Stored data
BEGIN

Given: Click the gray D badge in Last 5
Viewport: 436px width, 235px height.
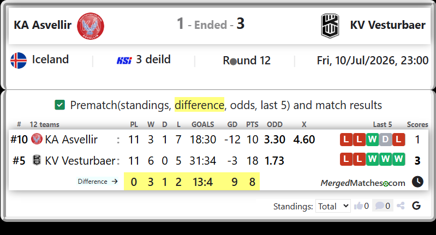Looking at the screenshot, I should tap(385, 140).
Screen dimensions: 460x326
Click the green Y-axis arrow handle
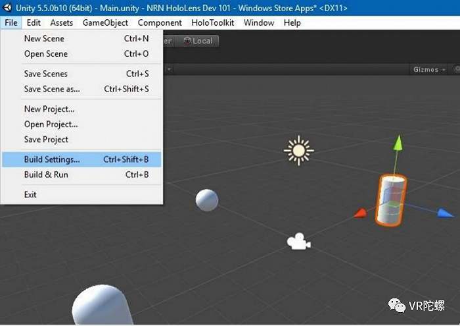pos(398,143)
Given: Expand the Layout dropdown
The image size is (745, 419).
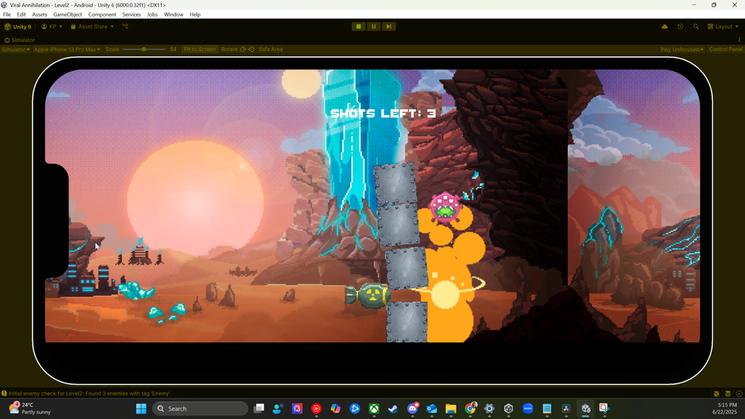Looking at the screenshot, I should pos(723,27).
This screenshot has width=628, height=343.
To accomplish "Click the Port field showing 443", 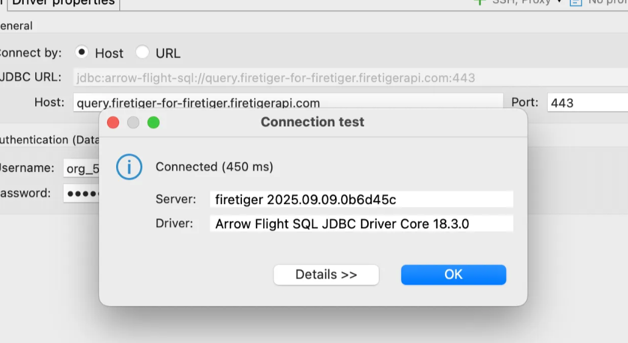I will click(x=587, y=103).
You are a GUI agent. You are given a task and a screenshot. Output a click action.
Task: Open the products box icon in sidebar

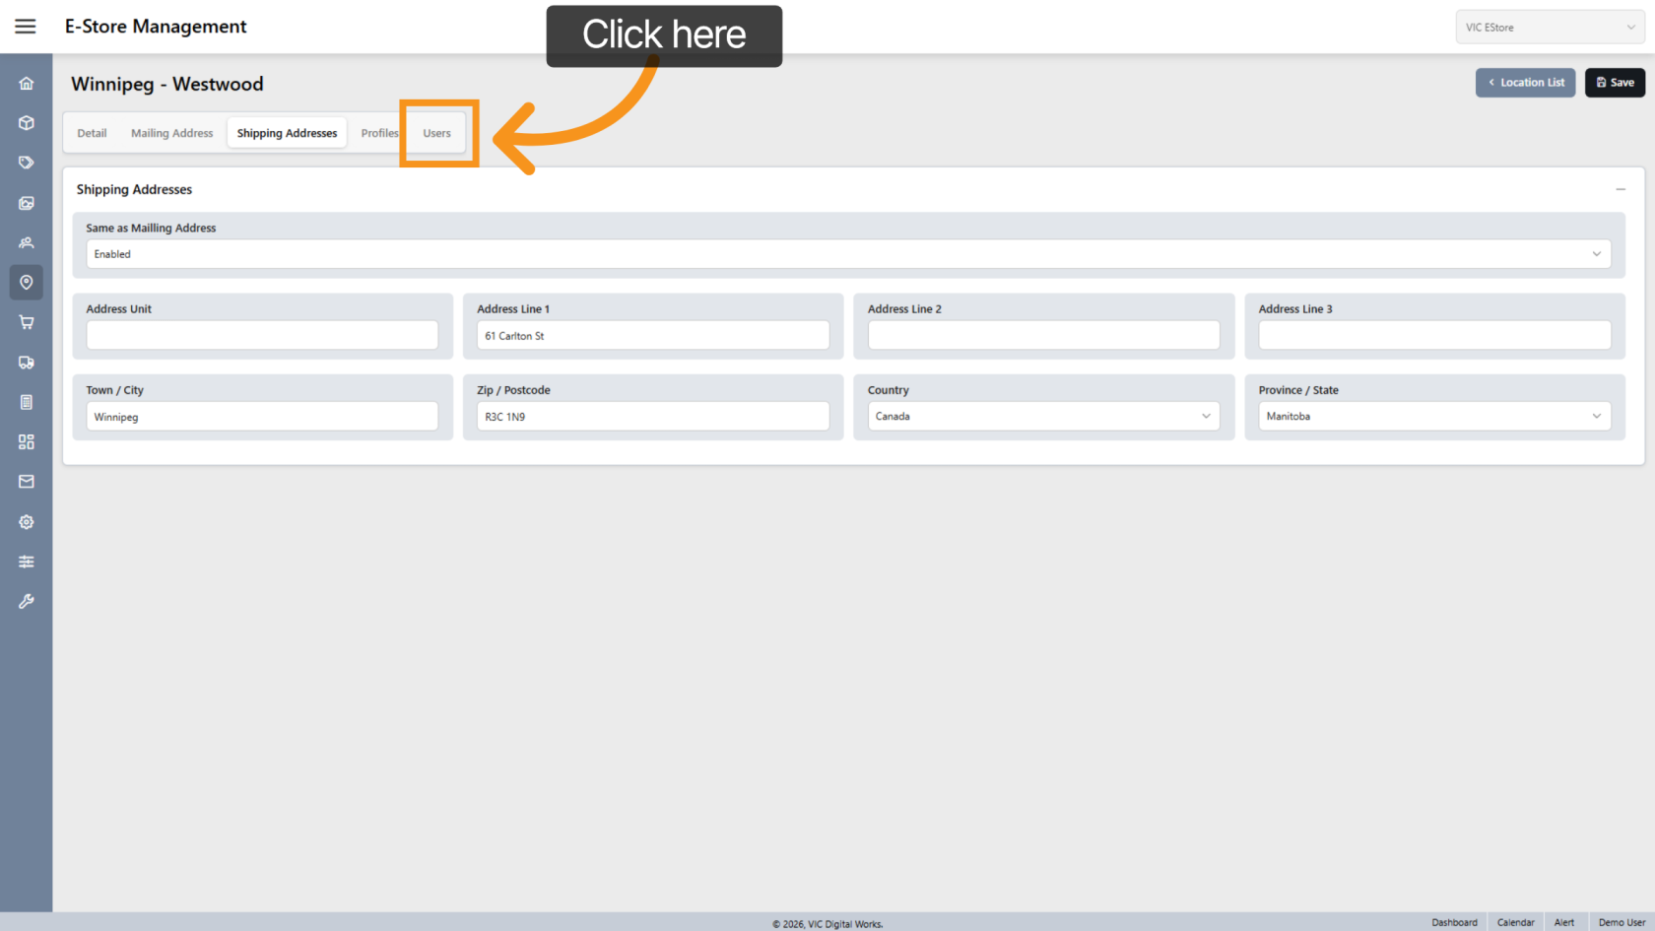coord(27,123)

END

_Required action_. Reproduce word for word the lines from the line with "You are a GUI" to the end of the entries above, both included, but leave the pictures out.

_Response below_.
You are a GUI agent. You are given a task and a screenshot. Output a click action.
Task: Open the products box icon in sidebar

coord(27,123)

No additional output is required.